Many of the migrants were disoriented and depleted. Many had no money, not even for a phone call. Some had little hope of getting back into the States, but were planning to try to cross again. Others seemed to lean even harder on a faith that knew no boundaries — as one man, Victor Manuel, said, “God does not forget his children.” He planned to make his way to Juarez, a much more dangerous city than Nogales, and try his luck at border-crossing there. He showed me the phone numbers of his brother in Texas and his sister in Toronto, who have no idea where he is. The numbers were written inside a pocket-sized Bible, which he’s managed to keep with him, all the way from El Salvador. I promised I’d call and let them know where he is.

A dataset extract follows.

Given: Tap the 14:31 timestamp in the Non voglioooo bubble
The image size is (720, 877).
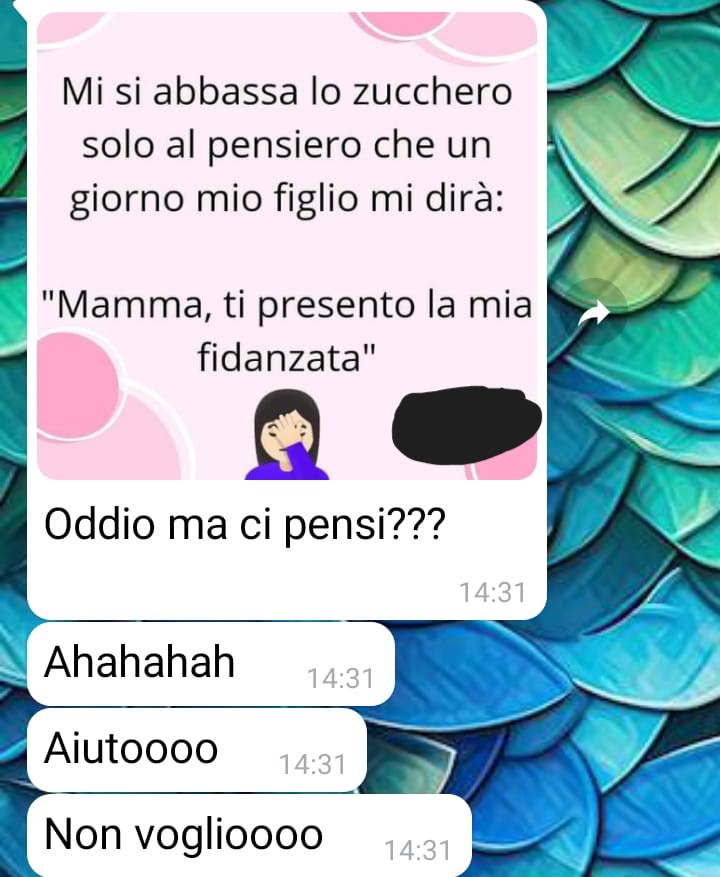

Our last day in Nogales, we do a short hike into the desert, on some of the trails used by migrants and the “coyotes,” the smugglers who bring people across the desert, sometimes stripping them of their valuables, sometimes leaving them in the desert to die or get picked up by the border patrol, sometimes delivering them safely to their destination.
Our group is somber. My feet crunch on the gravel, and shift in the sand. The sun beats down. Within minutes, the fine desert sand has filtered in through the fabric of my shoes and socks. We find a tattered sweatshirt that has been left behind in a tree.
Our guide tells us about the bodies of migrants that are sometimes found by hikers, and, looking at this harsh desert landscape, it is clear that many will never be found. The savage beauty of the desert outlines clearly the desperation in taking this route anywhere. What keeps the migrants going? The landscape doesn’t seem to change. How easy it would be to lose one’s way.
I find myself walking quite deliberately, mindfully, feeling each step, as if it is not only mine, as if I am tracing the footsteps of others. I am, in fact. I am walking in their footsteps. How do they come this far? Why do they risk life and limb?
We get to the top of an incline and stop.
Turning around, the valley is spread out below us, and, in the distance, homes, cars, greenery — wealth.
And I think, in the heat, of what it means to walk as a pilgrim in the desert, on a pilgrimage that could end in many kinds of tragedy — there are snakes and sharp cactus and havelina, and always the merciless sun. It’s a pilgrimage that could end in death. But, somewhere to the north, there’s a promised land.
What can I do, as someone who already lives in heaven?
One thing I can do is to step outside, to start to try to understand it from a distance, from the outside looking in.
We begin to walk back into the land of milk and honey, ready for dinner. But we do not walk alone, and when we look down at the valley, we do not look as only ourselves. Our eyes see double. The desert stays with us, in our eyes and in our feet. We step over the barbed wire as strangers in a strange land, as pilgrims who seek to wash the dust from their feet and find themselves arrived, to find themselves home.